5. The MRAM memory cell as claimed in claim 3, wherein the net magnetization of the storage layer and/or reference layer is substantially zero.

6. The MRAM memory cell as claimed in claim 1, wherein the materials of the reference layer and/or storage layer are based on an alloy of the (Co, Ni, Fe) system.

7. The MRAM memory cell as claimed in claim 6, wherein the materials of the storage layer and/or reference layer are amorphous alloys.

8. A method for producing an MRAM memory cell, comprising:

(A) providing a layer system of substantially circular-disk-shaped layers, the layer system having two magnetic layers separated by a nonmagnetic intermediate layer, the first magnetic layer exhibiting hard-magnetic behavior and, the second magnetic layer exhibiting soft-magnetic behavior such that information is stored by a magnetization state of the storage layer, the storage layer having a weak intrinsic anisotropy defining a magnetic preferred direction;

(B) generating a first, substantially homogeneous, external magnetic field during a first elevated-temperature age hardening of the layer system, a direction of the first magnetic field being oriented at an angle α with respect to the preferred direction of the intrinsic anisotropy of the storage layer such that the direction of the first magnetic field is substantially parallel to the magnetization direction of a remnant magnetization in the interior of the storage layer, the remnant magnetization occurring as a result of applying an external magnetic field with a field component perpendicular to the preferred direction of the intrinsic anisotropy of the storage layer; and

(C) first elevated-temperature age hardening the layer system at a temperature below the Curie point of the two magnetic layer systems, a field strength of the first magnetic field being greater than the saturation field strength of the reference layer such that the magnetization of the reference layer is oriented along the field direction of the first magnetic field.

9. The method as claimed in claim 8, wherein the angle α has a value in the range of 10° to 50°.

10. The method as claimed in claim 8, further comprising:

(D) generating a second, substantially homogeneous, external magnetic field during a second elevated-temperature age hardening of the layer system, a direction of the second magnetic field being directed in a direction −α with respect to the direction of the first magnetic field; and

(E) second elevated-temperature age hardening of the layer system at a temperature below the Curie point of the two magnetic layer systems, a field strength of the second magnetic field being less than the saturation field strength of the reference layer, such that the magnetization of the reference layer substantially remains unchanged and the preferred direction of the magnetic anisotropy of the storage layer is oriented along the field direction of the second magnetic field.

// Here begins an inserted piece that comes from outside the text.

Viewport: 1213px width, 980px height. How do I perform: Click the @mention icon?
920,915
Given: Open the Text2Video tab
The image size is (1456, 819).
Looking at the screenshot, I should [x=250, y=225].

11. The method as claimed in claim 8, wherein the temperature during the first and/or second elevated-temperature age hardening is in the range of 250° C. to 350° C.

12. The method as claimed in claim 8, wherein the field strength of the first magnetic field has a value in the range of 0.1 to 2 tesla.

13. The method as claimed in claim 8, wherein the field strength of the second magnetic field has a value in the range of 0.001 to 0.1 tesla.

14. The method as claimed in claim 8, wherein the storage layer is formed in intrinsic anisotropic fashion by heat treatment in an external magnetic field.

15. The method as claimed in claim 8, wherein the storage layer is formed in intrinsic anisotropic fashion by oblique ion beam sputtering.

16. The method as claimed in claim 8, wherein the storage layer is formed in intrinsic anisotropic fashion by ion beam sputtering in an external magnetic field.

17. The method as claimed in claim 8, wherein the first temperature and the second temperature are substantially identical.